▶ **SELECTED PASSAGE**:
========================
Prints by the Curious Botanist, Mr. Catesby
Almost one hundred years before John James Audubon issued his book, Birds of America, Englishman Mark Catesby was developing his interests in the natural world that would lead to his important publication. His life’s work began while on a trip to America in 1712 when he sent plants and seeds back to England. He gained the attention of wealthy amateur naturalists who dubbed him “the curious botanist.” Almost ten years later a group of prominent London gentlemen interested in obtaining exotic plants for their gardens sponsored Catesby on a collecting trip to Carolina, Florida and the Bahamas. This collecting trip lasted from 1722 to 1726 and earned him much acclaim. He was made a member of the The Royal Society in 1733.
When Catesby returned home, he translated the watercolor drawings made during his collecting trip into hand-colored etchings to illustrate a two volume book, The Natural History of Carolina, Florida and Bahama Islands and an Appendix. He wrote the text and etched over 200 prints of the flora and fauna he saw.
========================
▶ **WHAT NEEDS TO BE DONE**: List every year given in the Catesby text. The lines further on have nothing to do with the Catesby text.

▶ **PROVIDED MATERIAL**:
========================
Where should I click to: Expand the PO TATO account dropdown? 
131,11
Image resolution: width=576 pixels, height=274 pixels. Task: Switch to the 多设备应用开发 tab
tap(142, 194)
========================
▶ **RESULT OF THIS TASK**: 1712, 1722, 1726, 1733